Jean-Luc Robert founded Kyriba in 2004, after seeing a need for better tools for companies to track their cash flow. The company spun out of French firm XRT, and moved its headquarters to San Diego, where it is growing its local 120-person workforce.
“We feel there is growing demand for this kind of service,” Robert said. “It’s basically the fact that we’re solving for a big issue: How do we manage our cash and liquidity? There’s no SaaS solution for this.”
Robert was in San Diego when he decided to spin out the company. His wife wanted to move back closer to her parents, who were retired in San Diego.
“It was a family-driven event,” he said. “I was supposed to stay for three years.”
Now, nearly 20 years later, Robert is still in San Diego. The company is adding 80 local employees, and renovating a new headquarters in the UTC area.
“Ten years ago, (the office) was not an investment. Now, it’s a big focus. How do we make this more comfortable and build a space where we can work together?” Robert said. “We’re very focused on San Diego as a headquarters. I think it’s a very good choice. We can attract talent.”
Kyriba also has large offices in New York City and Paris. Robert hopes to have 1,000 employees worldwide by the end of the year. In March, the company sold a majority stake to private equity investor Bridgepoint Capital, which valued it at $1.2 billion.
“We have never had any problem raising money. We talked to a few people we knew that run the process,” Robert said.

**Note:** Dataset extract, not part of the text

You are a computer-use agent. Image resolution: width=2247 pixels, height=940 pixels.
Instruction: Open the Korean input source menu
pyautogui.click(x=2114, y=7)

From his experience raising funding for Kyriba, and his past ventures, Robert recommended that startups focus more on bringing in good investors and less on maximizing their valuation in a given round. He said to be wary of exotic funding structures that can cripple a company later on.
“Don’t try to maximize the amount of money. Just keep a very simple structure,” he said. “It’s so much more important to get money in the bag. It’s what you’re going to do with the product.”
In his work with Kyriba, Robert also had to weigh the decision of whether to go public.
“It was a big question for the last year,” he said.
But Robert wanted to wait, structure the company more and grow its revenues. In the next three to four years, he said, he hopes to grow Kyriba from $150 million to $500 million.
“I think it’s a timing issue. We would prefer to take a little longer. We’ll wait a few years,” he said. “You get a better IPO price. We said no rush, let’s stay focused, raise more money and see where we are.”
This is Robert’s third company. He founded and sold two other Paris-based software companies earlier in his career.